The Kansas filing includes the same forecasted generation additions and retirements announced in April. Evergy said its move toward more sustainable energy sources advances the goal to reduce carbon emissions 70% by 2030 (relative to 2005 levels) and achieve net-zero carbon emissions by 2045. Achieving those goals will depend on technology, regulatory, and legislative enablers, it said.

The utility identified additional coal-fired capacity that is slated for retirement by 2040:

  • Lake Road unit 4/6 in late 2024 (97 MW)
  • Jeffrey unit 3 in 2030 (669 MW)
  • La Cygne unit 1 in 2032 (746 MW)
  • La Cygne unit 2 (662 MW), Jeffrey units 1 and 2 (1,335 MW), and Iatan unit 1 (616 MW) in 2039.

Evergy said it expects its coal plants will run fewer hours as their energy is displaced by lower-cost renewable resources.
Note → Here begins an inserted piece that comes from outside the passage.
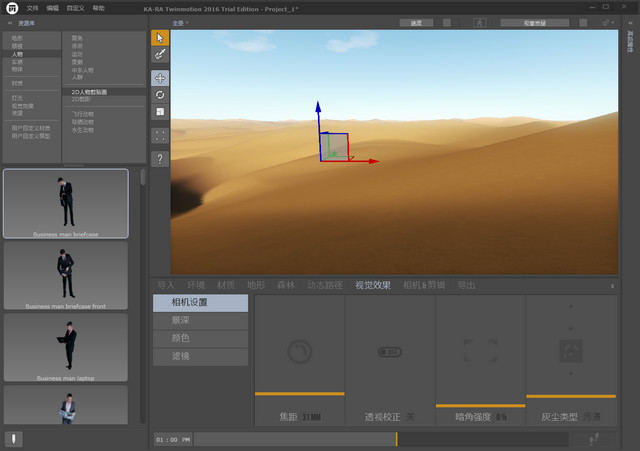Activate the rotate tool
Image resolution: width=640 pixels, height=451 pixels.
160,95
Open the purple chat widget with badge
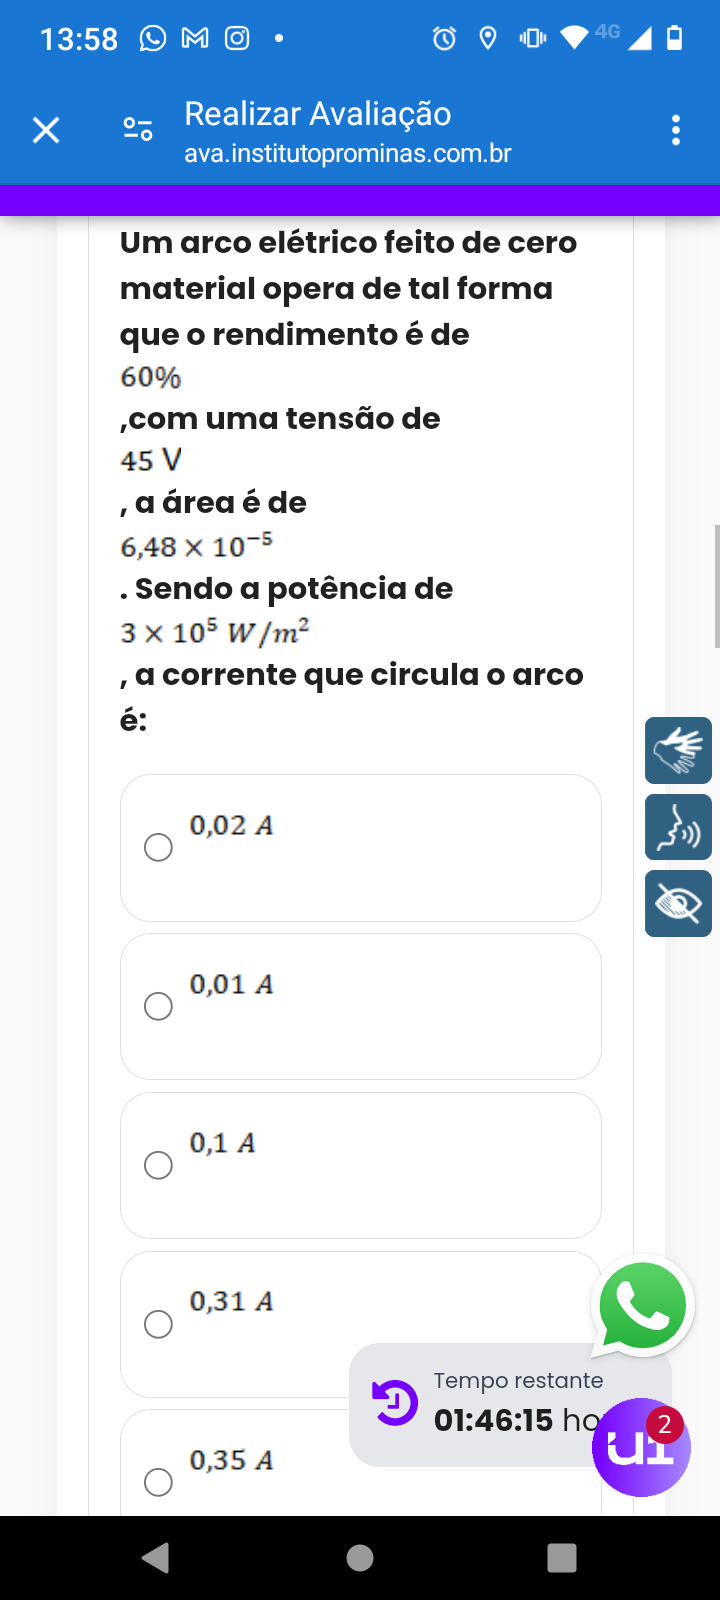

However, it said that reliability challenges driven by the extreme weather of February 2021 “demonstrated the value of dispatchable generation with fuel on the ground.”

The utility’s IRP is a triennial filing that sets an implementation plan through 2024 and describes expectations for meeting longer-term energy needs through 2040. Evergy serves around 1.6 million customers in Kansas and Missouri.